▸ Material provided

* * * *

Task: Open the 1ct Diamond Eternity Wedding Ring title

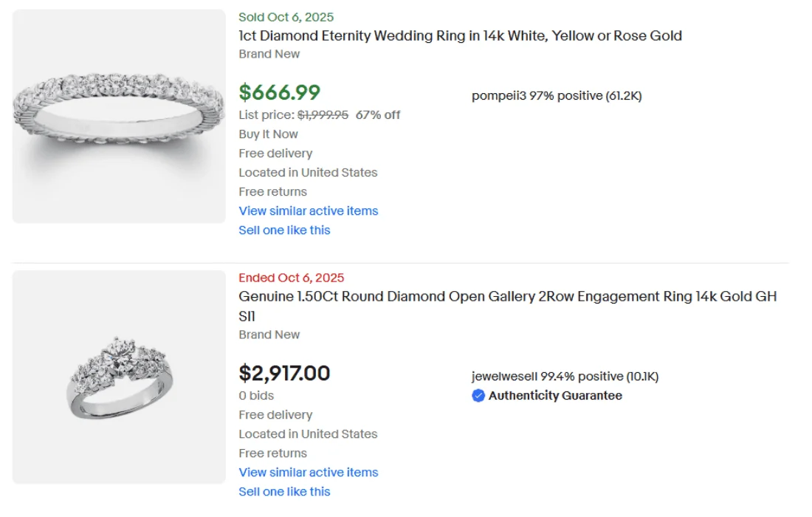Action: click(460, 35)
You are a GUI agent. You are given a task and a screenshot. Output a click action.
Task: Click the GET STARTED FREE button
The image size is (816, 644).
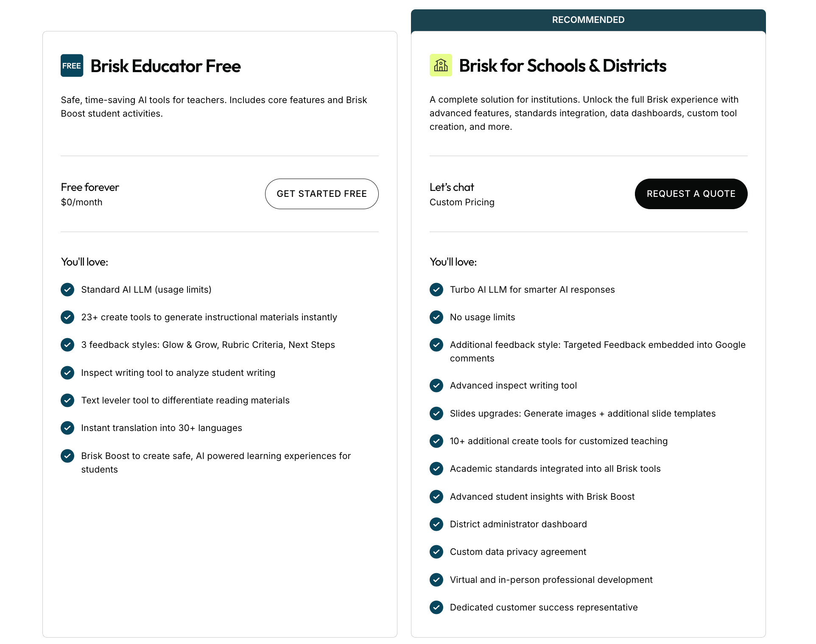[x=321, y=194]
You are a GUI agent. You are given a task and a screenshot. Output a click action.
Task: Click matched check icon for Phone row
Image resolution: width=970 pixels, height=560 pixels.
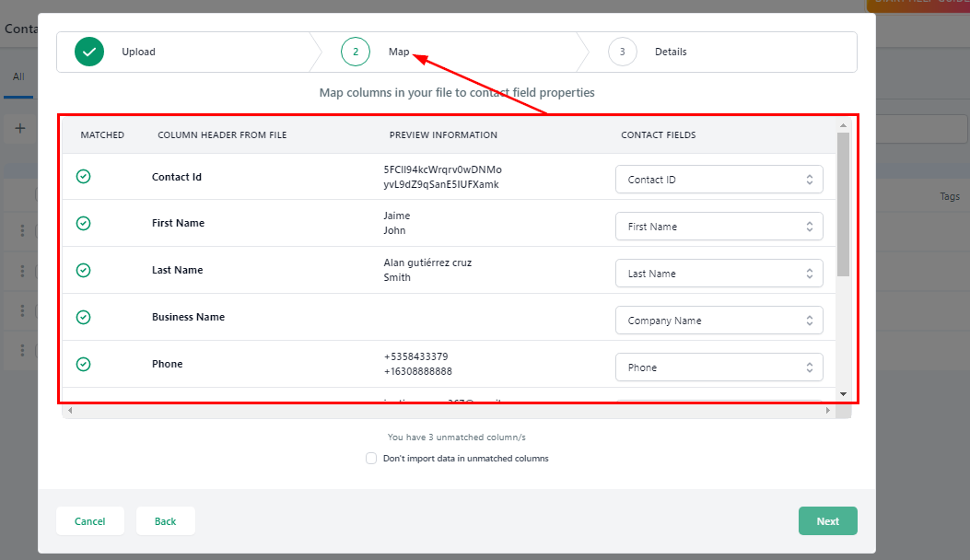coord(83,364)
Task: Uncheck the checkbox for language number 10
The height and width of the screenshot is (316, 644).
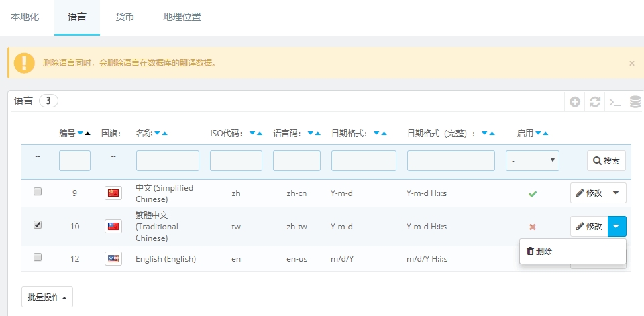Action: (38, 225)
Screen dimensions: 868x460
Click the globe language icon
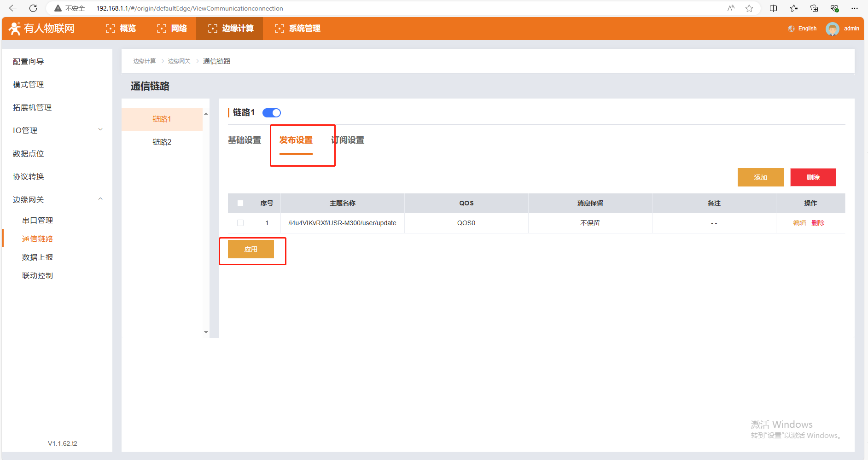pyautogui.click(x=791, y=29)
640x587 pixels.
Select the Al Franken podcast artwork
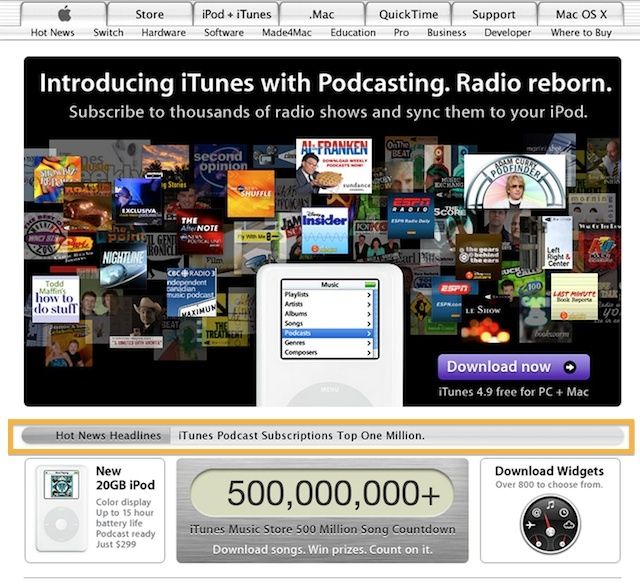coord(333,165)
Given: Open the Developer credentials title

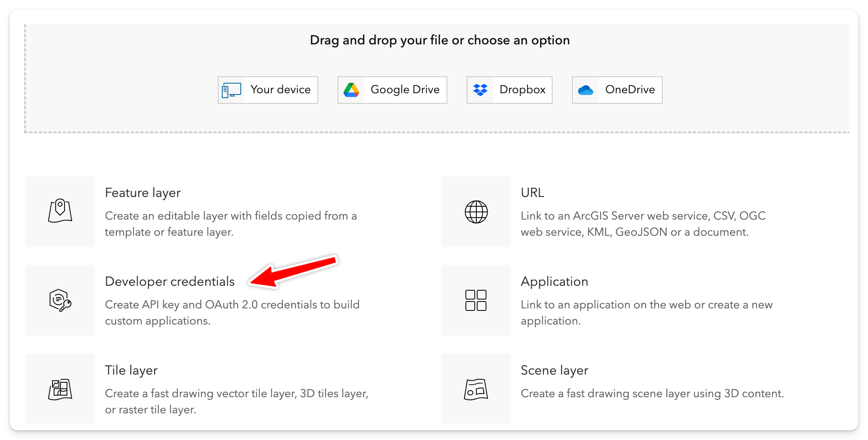Looking at the screenshot, I should click(x=170, y=282).
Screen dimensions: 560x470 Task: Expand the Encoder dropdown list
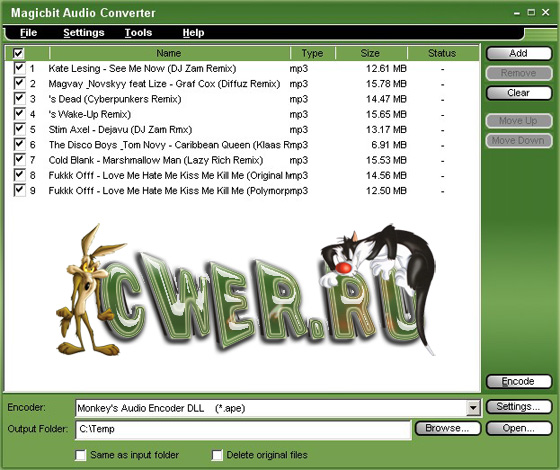tap(473, 408)
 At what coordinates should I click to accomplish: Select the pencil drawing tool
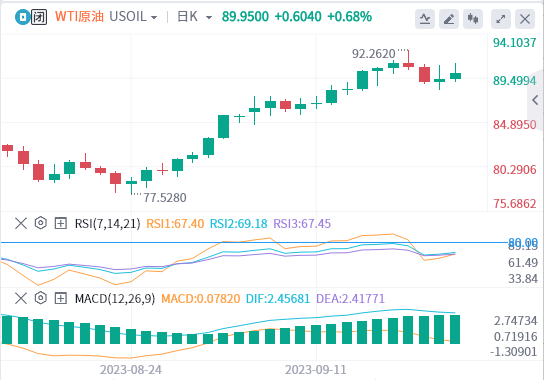coord(449,19)
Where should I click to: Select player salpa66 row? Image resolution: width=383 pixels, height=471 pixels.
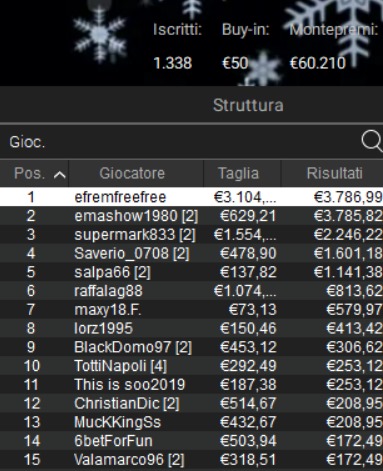coord(191,272)
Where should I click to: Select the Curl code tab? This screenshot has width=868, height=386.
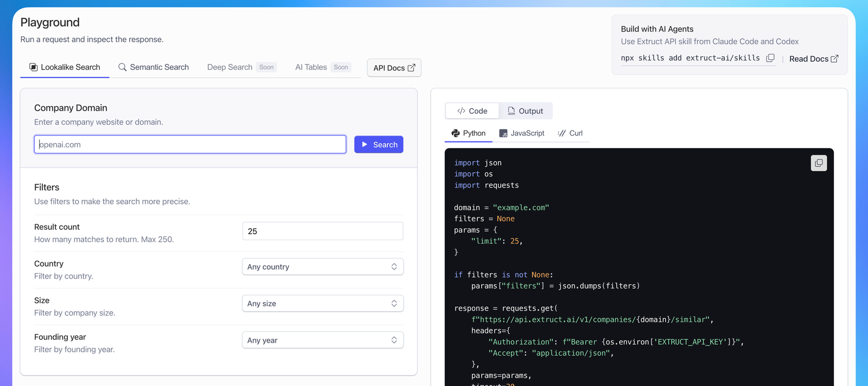pos(570,133)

* * * *

▸ Problem to solve
Only the text of the records belongs in the answer; reproduce it verbatim, with no pictures.

▸ Task result
Task: Open the 1ct Diamond Eternity Wedding Ring title

Action: click(460, 35)
You are a GUI agent. You are given a task and a screenshot. Output a click action.
Task: Click the GET STARTED FREE button
The image size is (816, 644).
[x=321, y=194]
You are a GUI agent. You are given a task and a screenshot. Output a click action.
Task: Click matched check icon for Phone row
Image resolution: width=970 pixels, height=560 pixels.
coord(83,364)
Task: Uncheck the checkbox for language number 10
The height and width of the screenshot is (316, 644).
Action: (38, 225)
Screen dimensions: 868x460
Click the globe language icon
pyautogui.click(x=791, y=29)
640x587 pixels.
Select the Al Franken podcast artwork
coord(333,165)
Given: Open the Developer credentials title

Looking at the screenshot, I should click(x=170, y=282).
Screen dimensions: 560x470 Task: Expand the Encoder dropdown list
tap(473, 408)
 At what coordinates should I click to accomplish: Select the pencil drawing tool
coord(449,19)
Where should I click to: Select player salpa66 row? Image resolution: width=383 pixels, height=471 pixels.
coord(191,272)
Where should I click to: Select the Curl code tab? This screenshot has width=868, height=386.
pos(570,133)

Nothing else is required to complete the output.